Collected data entries
BEGIN

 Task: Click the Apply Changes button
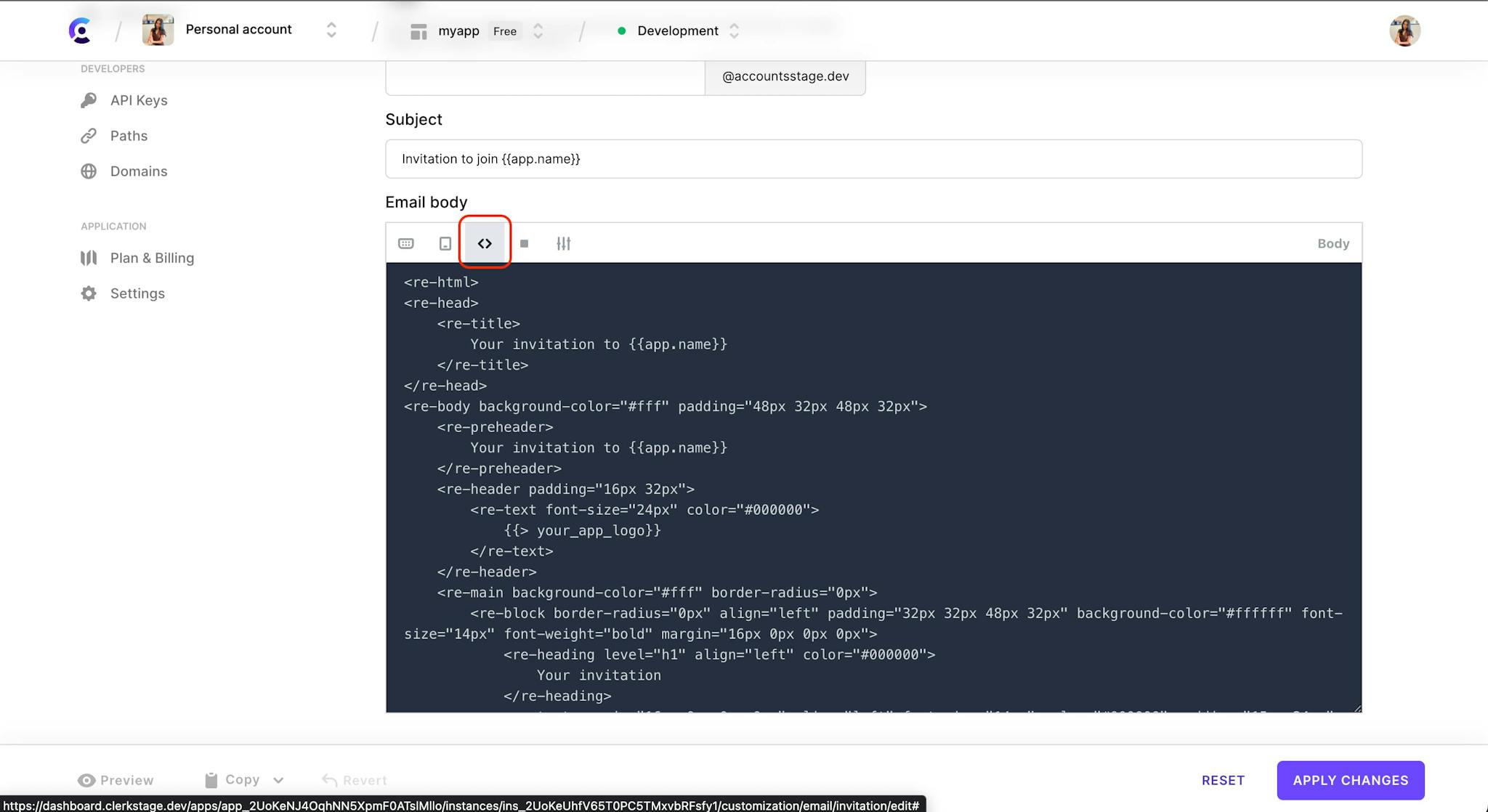(x=1350, y=780)
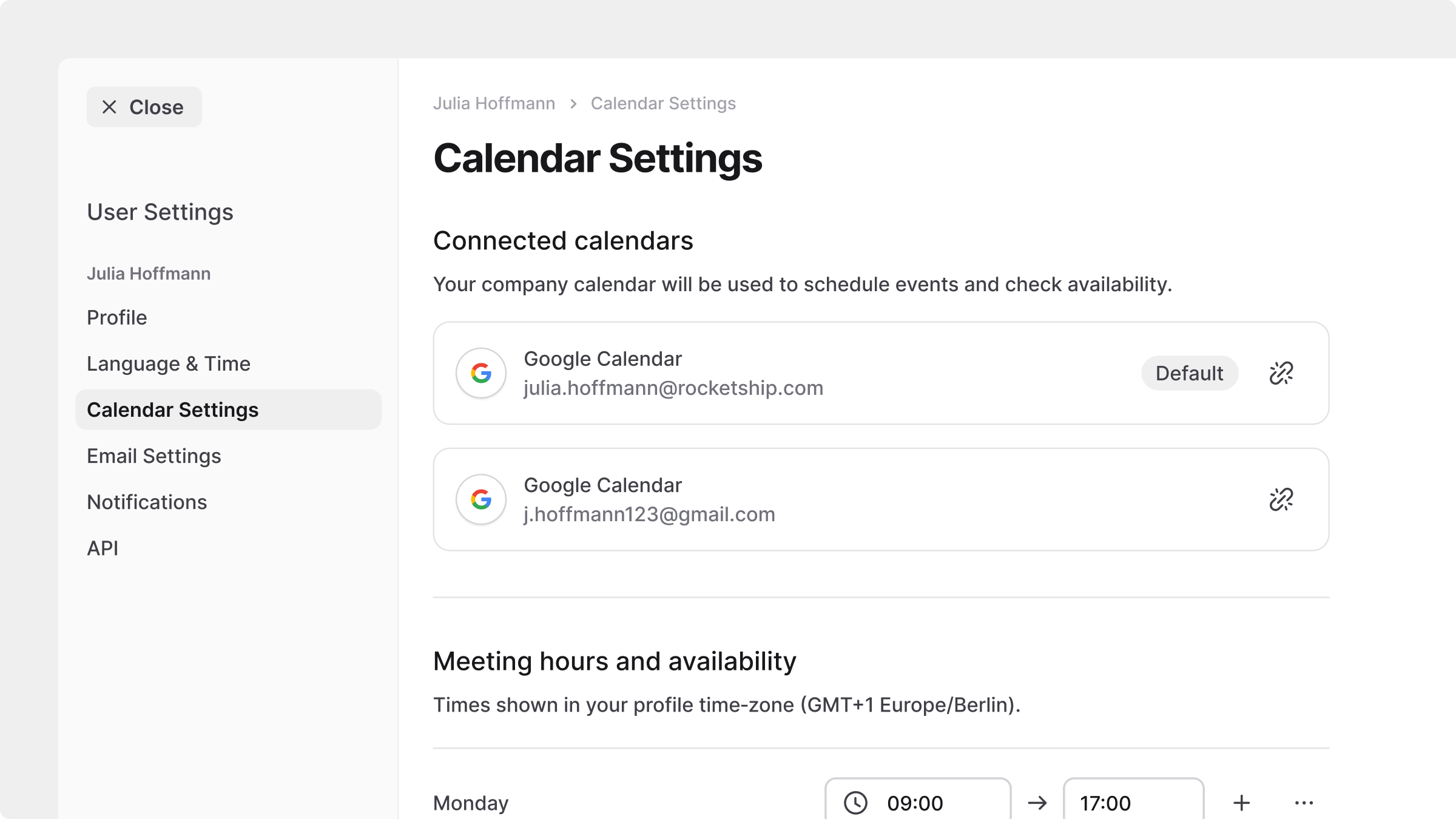Viewport: 1456px width, 819px height.
Task: Open Email Settings from the sidebar
Action: [x=154, y=456]
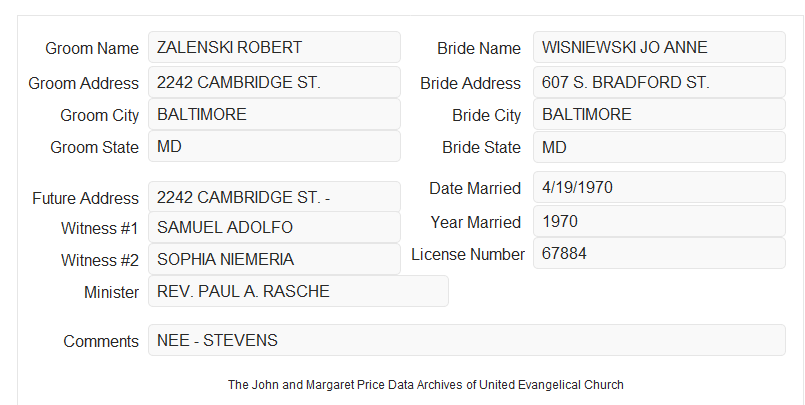Focus the Groom City field

point(274,114)
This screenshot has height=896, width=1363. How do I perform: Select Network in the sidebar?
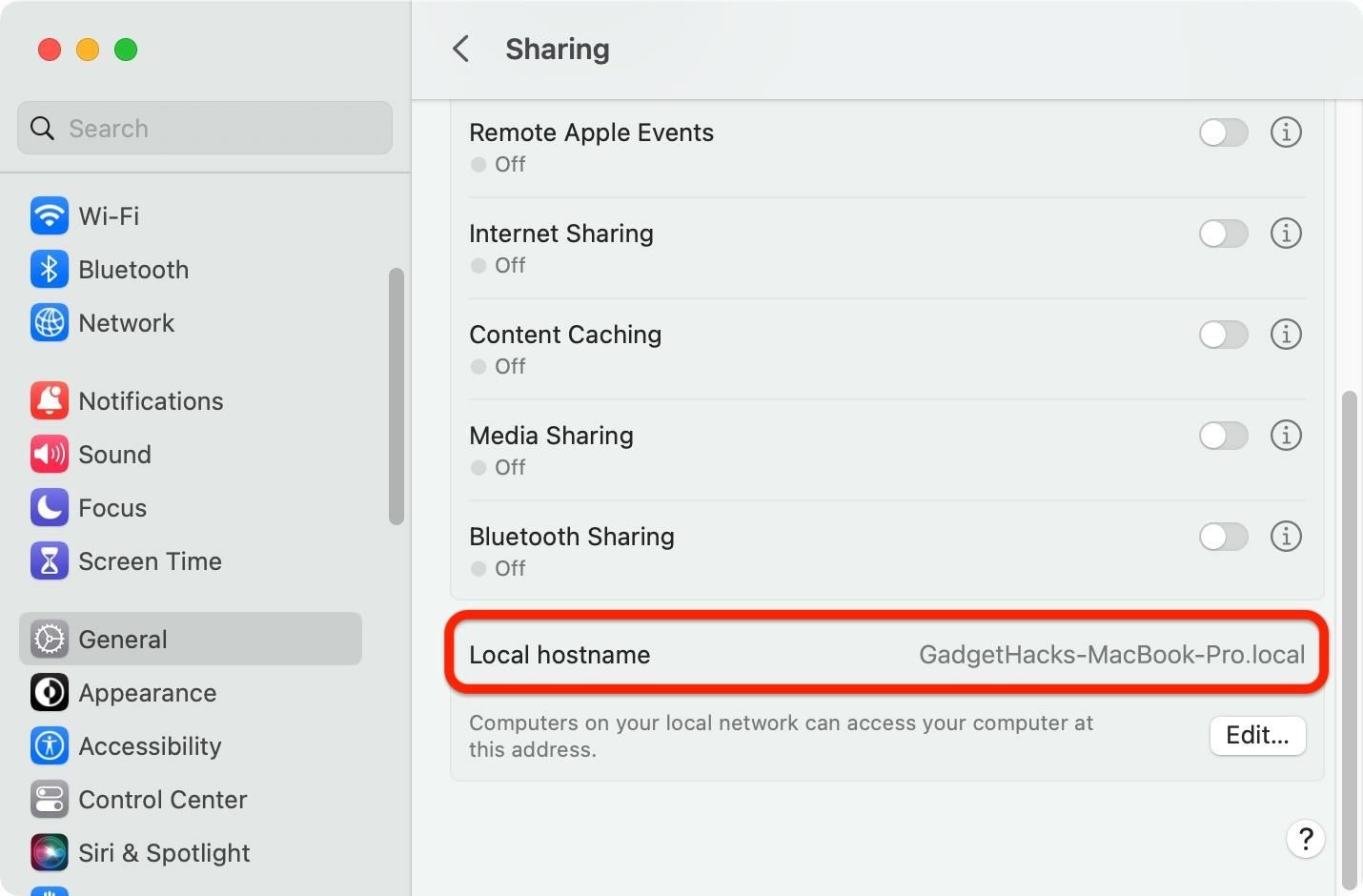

END

(Task item):
Without carrying over any picture, retype the records above word for word.

(Output for this exercise):
 Task: Click the Apply Changes button
(x=1350, y=780)
Viewport: 1456px width, 819px height.
Task: Open Email Settings from the sidebar
Action: [x=154, y=456]
Focus the Groom City field

point(274,114)
This screenshot has height=896, width=1363. How do I perform: Select Network in the sidebar?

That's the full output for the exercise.